• [What to work on]:
Rewrite everything from the line containing "coordinates (135, 296)." down to the line containing "The image size is (1120, 630).", putting "Give the position of" in place of "Find the location of" and leaving everything else unchanged.
##### Records
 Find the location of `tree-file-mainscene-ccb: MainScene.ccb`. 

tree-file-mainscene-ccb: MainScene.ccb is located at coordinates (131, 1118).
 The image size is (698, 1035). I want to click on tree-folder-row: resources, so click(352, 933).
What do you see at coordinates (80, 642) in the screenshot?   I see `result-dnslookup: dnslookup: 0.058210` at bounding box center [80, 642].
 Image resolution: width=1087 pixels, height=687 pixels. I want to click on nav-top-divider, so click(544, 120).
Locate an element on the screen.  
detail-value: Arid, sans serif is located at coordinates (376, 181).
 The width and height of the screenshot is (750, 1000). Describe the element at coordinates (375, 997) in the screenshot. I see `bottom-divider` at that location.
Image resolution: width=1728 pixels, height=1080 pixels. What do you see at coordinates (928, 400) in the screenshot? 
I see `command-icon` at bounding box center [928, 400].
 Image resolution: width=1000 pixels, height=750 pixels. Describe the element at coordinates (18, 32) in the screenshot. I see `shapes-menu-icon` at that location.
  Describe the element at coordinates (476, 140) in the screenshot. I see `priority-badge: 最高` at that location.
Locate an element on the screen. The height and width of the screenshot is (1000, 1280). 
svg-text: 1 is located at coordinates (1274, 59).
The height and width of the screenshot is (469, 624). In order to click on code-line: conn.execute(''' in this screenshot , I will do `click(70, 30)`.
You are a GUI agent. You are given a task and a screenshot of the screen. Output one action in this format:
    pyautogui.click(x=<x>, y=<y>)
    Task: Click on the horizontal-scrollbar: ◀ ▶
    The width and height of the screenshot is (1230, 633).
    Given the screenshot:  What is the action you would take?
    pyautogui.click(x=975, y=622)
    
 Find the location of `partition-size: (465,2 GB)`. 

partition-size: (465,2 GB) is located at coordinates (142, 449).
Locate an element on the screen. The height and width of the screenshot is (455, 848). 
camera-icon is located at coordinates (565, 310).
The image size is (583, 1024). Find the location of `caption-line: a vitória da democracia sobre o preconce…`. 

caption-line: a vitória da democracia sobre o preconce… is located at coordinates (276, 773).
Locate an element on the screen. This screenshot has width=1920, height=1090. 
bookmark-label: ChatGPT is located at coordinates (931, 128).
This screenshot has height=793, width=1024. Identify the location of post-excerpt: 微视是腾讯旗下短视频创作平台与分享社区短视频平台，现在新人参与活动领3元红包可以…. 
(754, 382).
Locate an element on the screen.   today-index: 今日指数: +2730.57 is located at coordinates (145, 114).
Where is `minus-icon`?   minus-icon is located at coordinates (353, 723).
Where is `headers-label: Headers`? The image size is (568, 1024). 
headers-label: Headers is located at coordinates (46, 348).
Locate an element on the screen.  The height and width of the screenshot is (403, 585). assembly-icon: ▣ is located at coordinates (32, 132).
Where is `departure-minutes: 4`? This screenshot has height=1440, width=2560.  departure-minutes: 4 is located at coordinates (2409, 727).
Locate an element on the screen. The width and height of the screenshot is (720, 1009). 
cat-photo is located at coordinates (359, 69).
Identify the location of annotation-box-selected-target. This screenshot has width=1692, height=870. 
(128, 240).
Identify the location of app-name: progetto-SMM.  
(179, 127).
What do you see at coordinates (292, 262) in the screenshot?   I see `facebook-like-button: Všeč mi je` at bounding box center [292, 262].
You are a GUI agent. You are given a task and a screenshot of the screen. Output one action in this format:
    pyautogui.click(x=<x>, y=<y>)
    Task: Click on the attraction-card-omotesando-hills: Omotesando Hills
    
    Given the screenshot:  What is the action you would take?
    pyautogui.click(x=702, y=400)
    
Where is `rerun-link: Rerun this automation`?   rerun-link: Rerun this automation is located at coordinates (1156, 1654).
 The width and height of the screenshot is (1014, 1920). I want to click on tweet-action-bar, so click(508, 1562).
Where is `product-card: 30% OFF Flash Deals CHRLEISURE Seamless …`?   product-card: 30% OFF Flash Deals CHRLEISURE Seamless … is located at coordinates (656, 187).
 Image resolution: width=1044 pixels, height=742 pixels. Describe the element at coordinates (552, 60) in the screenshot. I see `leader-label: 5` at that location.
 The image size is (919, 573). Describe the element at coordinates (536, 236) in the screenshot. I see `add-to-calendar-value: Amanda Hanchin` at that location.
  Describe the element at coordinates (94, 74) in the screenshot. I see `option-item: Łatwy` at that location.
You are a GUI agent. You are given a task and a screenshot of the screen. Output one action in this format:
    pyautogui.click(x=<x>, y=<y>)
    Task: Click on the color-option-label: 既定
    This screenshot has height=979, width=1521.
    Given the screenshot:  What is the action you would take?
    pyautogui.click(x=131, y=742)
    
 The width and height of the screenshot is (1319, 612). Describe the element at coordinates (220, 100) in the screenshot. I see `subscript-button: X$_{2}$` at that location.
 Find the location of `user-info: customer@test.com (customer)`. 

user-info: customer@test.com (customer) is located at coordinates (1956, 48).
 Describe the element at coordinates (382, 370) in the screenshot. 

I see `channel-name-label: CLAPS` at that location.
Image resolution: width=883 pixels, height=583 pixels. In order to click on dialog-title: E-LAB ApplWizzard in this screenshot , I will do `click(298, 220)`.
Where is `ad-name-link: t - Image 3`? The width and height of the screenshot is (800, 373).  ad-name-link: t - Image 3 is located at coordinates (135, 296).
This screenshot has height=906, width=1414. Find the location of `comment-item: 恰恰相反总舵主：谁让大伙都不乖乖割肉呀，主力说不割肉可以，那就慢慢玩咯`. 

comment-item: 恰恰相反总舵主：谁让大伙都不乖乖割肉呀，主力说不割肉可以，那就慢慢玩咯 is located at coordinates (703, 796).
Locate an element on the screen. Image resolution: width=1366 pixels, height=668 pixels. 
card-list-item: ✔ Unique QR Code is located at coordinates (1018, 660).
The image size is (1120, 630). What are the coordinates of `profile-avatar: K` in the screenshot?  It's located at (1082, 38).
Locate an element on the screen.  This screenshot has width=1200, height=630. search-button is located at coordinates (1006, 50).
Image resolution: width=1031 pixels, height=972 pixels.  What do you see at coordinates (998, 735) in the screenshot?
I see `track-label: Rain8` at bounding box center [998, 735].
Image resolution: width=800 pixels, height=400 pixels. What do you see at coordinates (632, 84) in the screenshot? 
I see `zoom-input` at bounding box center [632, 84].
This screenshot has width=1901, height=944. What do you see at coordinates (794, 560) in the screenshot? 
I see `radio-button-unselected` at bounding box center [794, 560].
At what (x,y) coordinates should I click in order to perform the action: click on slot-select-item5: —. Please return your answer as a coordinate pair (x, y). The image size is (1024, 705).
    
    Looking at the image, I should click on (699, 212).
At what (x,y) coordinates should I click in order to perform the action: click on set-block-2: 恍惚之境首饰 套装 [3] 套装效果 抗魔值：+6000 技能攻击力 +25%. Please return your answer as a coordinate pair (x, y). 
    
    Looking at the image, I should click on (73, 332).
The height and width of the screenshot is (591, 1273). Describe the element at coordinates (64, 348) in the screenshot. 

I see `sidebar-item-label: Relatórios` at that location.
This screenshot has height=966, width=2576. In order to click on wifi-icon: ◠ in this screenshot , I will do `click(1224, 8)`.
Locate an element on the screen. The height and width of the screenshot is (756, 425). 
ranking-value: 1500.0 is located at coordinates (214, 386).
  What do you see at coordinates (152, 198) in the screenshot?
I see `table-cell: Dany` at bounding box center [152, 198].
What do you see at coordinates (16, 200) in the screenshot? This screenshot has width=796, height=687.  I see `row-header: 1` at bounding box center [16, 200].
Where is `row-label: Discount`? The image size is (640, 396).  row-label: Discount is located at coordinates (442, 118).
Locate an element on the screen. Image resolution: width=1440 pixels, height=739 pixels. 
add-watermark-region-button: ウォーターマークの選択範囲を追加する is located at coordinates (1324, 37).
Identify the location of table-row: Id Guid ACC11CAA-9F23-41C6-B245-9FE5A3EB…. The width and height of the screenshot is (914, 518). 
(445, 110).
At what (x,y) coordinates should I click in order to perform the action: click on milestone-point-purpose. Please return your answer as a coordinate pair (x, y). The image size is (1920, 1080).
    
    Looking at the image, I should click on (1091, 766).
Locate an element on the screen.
##########
• [Answer box]:
Where is `ad-name-link: t - Image 3`? The width and height of the screenshot is (800, 373).  ad-name-link: t - Image 3 is located at coordinates (135, 296).
This screenshot has height=906, width=1414. Give the position of `comment-item: 恰恰相反总舵主：谁让大伙都不乖乖割肉呀，主力说不割肉可以，那就慢慢玩咯`. 

comment-item: 恰恰相反总舵主：谁让大伙都不乖乖割肉呀，主力说不割肉可以，那就慢慢玩咯 is located at coordinates (703, 796).
Locate an element on the screen. Image resolution: width=1366 pixels, height=668 pixels. 
card-list-item: ✔ Unique QR Code is located at coordinates (1018, 660).
The image size is (1120, 630). What are the coordinates of `profile-avatar: K` in the screenshot?  It's located at (1082, 38).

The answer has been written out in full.